[[ Given data open ]]

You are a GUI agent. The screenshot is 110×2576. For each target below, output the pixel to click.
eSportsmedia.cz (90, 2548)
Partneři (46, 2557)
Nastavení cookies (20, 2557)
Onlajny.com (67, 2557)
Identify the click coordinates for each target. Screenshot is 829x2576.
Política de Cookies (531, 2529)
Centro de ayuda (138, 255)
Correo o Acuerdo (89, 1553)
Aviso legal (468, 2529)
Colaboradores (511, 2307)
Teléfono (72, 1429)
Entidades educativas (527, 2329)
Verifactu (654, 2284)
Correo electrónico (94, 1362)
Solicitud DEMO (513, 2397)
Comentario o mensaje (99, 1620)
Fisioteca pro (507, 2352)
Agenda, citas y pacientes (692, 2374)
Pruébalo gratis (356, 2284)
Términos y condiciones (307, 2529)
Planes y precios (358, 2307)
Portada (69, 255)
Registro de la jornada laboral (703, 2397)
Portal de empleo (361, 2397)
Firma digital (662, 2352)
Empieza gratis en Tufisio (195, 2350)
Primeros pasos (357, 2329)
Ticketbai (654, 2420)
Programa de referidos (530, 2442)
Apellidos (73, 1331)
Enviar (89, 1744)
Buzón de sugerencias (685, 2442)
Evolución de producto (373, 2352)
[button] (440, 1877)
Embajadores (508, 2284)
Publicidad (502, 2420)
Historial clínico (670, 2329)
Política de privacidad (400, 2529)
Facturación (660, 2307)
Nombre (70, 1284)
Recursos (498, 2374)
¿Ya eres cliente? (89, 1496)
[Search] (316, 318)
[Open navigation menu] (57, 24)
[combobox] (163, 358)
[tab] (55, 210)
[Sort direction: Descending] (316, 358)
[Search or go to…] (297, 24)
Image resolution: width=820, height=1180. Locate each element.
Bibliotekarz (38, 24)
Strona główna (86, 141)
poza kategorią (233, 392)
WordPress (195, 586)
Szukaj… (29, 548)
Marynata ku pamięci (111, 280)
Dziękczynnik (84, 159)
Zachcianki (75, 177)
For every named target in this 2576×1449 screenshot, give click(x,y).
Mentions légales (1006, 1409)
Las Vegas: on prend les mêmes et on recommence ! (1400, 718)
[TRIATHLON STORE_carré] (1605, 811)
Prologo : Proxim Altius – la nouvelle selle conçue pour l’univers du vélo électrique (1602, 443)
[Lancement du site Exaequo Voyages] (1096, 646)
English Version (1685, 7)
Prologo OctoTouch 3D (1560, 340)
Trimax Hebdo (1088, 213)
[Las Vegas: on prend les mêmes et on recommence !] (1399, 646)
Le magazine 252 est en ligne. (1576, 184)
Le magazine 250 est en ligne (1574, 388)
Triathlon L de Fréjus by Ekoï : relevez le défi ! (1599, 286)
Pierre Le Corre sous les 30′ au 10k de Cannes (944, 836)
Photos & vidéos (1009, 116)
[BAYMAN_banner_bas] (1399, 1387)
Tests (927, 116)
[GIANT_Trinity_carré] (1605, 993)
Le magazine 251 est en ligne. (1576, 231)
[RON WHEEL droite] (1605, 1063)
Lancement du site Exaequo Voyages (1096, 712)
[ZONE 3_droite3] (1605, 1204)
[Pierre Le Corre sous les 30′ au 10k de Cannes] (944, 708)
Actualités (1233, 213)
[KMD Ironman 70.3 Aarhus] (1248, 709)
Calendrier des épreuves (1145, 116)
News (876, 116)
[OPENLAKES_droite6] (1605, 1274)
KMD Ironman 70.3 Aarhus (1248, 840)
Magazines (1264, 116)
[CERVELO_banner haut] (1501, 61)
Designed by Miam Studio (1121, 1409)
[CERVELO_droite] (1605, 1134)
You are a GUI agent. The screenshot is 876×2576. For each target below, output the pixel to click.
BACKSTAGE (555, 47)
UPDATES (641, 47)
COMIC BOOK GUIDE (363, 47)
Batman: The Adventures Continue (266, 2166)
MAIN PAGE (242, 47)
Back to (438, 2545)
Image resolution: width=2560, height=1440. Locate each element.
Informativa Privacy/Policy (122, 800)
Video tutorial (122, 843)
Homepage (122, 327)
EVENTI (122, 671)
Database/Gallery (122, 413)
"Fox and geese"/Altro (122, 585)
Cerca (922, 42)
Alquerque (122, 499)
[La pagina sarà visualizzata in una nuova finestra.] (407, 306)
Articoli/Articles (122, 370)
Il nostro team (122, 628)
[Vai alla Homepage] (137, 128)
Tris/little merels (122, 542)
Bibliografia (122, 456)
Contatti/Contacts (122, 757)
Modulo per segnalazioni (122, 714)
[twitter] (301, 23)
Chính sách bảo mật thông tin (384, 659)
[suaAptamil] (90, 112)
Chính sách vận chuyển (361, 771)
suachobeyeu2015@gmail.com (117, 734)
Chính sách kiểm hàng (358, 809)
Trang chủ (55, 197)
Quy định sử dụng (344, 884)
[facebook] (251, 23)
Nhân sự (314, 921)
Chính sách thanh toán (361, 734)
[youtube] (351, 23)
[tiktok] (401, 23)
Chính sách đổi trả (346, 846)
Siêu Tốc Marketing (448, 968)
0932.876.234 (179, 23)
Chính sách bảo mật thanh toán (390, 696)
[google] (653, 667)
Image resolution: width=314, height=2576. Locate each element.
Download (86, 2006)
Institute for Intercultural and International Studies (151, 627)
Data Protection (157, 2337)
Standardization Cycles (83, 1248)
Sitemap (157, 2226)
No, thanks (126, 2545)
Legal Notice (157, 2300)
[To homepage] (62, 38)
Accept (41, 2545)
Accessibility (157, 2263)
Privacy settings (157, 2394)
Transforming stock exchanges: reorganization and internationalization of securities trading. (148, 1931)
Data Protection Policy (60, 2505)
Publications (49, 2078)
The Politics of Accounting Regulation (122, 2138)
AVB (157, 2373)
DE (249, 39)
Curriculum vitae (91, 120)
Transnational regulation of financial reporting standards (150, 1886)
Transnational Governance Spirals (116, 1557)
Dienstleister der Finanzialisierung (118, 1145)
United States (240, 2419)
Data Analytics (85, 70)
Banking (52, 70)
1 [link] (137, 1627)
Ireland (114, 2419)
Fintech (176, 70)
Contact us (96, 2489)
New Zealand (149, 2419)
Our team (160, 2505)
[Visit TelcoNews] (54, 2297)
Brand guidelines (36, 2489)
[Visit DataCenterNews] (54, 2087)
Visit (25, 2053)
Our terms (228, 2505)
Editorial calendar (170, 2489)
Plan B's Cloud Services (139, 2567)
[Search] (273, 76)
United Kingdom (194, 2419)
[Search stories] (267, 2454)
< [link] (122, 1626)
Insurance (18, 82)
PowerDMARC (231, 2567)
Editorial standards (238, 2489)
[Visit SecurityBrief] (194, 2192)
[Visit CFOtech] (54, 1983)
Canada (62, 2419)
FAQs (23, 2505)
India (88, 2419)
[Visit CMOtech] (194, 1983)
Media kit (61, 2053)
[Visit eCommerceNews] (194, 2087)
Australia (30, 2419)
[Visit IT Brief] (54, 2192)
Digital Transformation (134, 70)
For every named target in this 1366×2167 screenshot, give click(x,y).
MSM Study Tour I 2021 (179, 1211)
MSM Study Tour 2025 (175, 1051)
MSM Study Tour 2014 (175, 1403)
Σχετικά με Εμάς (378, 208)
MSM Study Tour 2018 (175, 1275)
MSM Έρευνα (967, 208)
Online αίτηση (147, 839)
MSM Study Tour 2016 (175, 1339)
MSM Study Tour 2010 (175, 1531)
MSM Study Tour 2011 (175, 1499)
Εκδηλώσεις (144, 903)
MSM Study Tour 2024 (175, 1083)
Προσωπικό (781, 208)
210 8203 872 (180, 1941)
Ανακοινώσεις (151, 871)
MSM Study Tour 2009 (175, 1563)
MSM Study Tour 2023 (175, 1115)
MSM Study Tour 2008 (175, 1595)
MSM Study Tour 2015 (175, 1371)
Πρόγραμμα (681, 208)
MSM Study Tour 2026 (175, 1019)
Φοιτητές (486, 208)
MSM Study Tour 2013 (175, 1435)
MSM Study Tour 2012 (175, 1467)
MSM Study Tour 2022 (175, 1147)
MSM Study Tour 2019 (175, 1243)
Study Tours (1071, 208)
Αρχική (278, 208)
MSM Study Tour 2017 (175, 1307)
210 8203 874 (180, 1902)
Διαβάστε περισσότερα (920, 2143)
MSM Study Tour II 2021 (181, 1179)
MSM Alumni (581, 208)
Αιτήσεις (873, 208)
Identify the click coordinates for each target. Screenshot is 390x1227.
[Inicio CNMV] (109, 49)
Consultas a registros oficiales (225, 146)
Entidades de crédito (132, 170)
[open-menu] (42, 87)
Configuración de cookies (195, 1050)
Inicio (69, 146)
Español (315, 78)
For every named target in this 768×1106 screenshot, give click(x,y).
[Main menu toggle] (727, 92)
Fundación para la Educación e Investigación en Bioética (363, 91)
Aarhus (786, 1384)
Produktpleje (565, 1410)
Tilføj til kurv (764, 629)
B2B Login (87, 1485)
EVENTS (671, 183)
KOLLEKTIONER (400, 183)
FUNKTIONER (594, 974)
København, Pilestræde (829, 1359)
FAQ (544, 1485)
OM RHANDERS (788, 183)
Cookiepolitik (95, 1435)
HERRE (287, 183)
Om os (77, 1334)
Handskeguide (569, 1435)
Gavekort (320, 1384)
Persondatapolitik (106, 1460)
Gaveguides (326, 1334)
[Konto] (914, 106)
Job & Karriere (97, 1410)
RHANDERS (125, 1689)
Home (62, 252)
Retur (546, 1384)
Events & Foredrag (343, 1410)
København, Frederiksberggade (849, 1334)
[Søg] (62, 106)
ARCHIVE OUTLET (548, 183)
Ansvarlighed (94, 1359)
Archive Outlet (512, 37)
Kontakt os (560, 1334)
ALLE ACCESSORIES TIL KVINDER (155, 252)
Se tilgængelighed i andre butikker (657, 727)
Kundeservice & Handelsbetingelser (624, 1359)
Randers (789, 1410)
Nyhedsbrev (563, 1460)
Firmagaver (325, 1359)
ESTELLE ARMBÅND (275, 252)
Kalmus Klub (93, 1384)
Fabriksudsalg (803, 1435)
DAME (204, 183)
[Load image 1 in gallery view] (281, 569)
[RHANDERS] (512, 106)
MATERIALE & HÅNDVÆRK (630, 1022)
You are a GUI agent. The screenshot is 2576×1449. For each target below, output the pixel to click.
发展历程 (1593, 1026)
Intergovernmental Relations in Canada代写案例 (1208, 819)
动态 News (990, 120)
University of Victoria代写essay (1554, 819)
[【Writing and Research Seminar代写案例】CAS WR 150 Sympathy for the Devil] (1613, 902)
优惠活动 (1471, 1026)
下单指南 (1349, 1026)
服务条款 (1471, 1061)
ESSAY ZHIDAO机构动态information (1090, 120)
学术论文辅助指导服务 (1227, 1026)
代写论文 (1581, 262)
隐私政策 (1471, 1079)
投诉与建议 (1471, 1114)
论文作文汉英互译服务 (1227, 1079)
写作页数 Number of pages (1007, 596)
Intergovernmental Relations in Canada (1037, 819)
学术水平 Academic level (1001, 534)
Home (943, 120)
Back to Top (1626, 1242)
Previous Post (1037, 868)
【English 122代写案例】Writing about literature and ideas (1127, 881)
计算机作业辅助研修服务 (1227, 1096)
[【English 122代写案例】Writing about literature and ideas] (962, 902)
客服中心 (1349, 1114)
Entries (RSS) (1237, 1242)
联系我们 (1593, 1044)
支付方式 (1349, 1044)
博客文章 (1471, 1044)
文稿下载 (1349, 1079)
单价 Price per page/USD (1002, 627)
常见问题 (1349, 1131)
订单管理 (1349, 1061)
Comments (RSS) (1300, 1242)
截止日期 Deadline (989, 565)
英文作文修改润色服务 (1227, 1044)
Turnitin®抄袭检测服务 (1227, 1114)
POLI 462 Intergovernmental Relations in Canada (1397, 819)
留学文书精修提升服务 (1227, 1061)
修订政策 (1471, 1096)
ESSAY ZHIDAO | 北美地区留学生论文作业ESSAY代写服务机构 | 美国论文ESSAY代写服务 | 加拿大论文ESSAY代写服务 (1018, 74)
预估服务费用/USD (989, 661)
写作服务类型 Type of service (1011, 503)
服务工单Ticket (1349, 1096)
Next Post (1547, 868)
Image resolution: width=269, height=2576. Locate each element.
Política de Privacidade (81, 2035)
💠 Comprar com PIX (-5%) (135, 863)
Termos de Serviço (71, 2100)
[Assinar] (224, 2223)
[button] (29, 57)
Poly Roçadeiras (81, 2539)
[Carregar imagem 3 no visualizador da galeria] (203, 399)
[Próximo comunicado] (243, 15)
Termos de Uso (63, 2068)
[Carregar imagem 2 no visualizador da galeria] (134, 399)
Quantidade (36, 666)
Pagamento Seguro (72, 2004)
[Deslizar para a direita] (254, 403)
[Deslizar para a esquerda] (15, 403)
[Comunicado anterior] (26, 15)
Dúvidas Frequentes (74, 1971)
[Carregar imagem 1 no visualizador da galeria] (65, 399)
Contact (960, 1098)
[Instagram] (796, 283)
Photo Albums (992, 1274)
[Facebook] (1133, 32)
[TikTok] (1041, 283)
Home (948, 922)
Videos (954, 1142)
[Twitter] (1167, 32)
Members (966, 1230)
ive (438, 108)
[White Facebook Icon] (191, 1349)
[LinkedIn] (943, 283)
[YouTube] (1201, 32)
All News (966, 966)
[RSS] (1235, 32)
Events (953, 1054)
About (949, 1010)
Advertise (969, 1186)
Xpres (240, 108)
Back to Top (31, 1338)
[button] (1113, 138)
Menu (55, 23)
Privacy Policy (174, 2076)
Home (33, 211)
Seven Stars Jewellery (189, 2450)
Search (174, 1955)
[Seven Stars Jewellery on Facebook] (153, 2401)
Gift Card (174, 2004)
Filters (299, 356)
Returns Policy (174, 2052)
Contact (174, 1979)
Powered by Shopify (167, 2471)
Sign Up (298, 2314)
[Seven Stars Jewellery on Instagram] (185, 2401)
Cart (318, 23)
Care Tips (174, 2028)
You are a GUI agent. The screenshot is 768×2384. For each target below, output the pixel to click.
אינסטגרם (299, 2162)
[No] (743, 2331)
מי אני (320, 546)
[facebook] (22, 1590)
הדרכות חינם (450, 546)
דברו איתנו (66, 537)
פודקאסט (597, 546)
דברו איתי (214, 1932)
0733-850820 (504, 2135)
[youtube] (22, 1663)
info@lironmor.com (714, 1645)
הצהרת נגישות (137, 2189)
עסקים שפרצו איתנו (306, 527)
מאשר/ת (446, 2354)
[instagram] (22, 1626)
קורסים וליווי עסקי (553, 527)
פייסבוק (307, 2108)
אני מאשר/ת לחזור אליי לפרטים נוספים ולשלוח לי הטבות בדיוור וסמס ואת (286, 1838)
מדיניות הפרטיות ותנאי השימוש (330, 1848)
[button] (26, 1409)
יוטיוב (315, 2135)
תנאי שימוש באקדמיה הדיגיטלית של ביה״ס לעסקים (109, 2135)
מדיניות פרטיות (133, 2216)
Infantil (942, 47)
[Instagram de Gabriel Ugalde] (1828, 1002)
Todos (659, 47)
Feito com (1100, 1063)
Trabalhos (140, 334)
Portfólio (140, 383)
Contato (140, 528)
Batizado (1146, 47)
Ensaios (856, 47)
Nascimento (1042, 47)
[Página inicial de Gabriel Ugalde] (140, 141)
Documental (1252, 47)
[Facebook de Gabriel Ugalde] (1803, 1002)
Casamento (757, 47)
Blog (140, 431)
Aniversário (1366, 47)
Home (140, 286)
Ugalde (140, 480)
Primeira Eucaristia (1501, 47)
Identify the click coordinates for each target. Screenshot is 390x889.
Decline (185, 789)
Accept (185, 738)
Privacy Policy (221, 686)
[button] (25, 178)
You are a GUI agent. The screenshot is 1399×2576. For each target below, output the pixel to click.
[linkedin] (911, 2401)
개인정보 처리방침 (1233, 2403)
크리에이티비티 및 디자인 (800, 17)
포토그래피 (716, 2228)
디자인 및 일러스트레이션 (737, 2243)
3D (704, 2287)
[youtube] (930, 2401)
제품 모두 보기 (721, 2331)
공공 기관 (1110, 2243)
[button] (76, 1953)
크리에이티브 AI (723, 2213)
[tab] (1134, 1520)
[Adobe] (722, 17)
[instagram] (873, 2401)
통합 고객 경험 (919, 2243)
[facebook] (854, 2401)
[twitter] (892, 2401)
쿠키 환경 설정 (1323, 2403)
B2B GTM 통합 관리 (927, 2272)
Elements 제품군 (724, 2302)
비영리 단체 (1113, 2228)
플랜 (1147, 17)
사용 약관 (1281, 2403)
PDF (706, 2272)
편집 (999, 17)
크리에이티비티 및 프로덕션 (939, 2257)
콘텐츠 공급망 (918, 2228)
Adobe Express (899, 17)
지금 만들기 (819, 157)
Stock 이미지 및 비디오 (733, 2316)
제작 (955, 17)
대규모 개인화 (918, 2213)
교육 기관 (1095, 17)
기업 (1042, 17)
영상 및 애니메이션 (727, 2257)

[[ Given data closed ]]

Description of the task | Copy every line from the records above that contains the string "mêmes".

Response to this exercise |
Las Vegas: on prend les mêmes et on recommence ! (1400, 718)
[Las Vegas: on prend les mêmes et on recommence !] (1399, 646)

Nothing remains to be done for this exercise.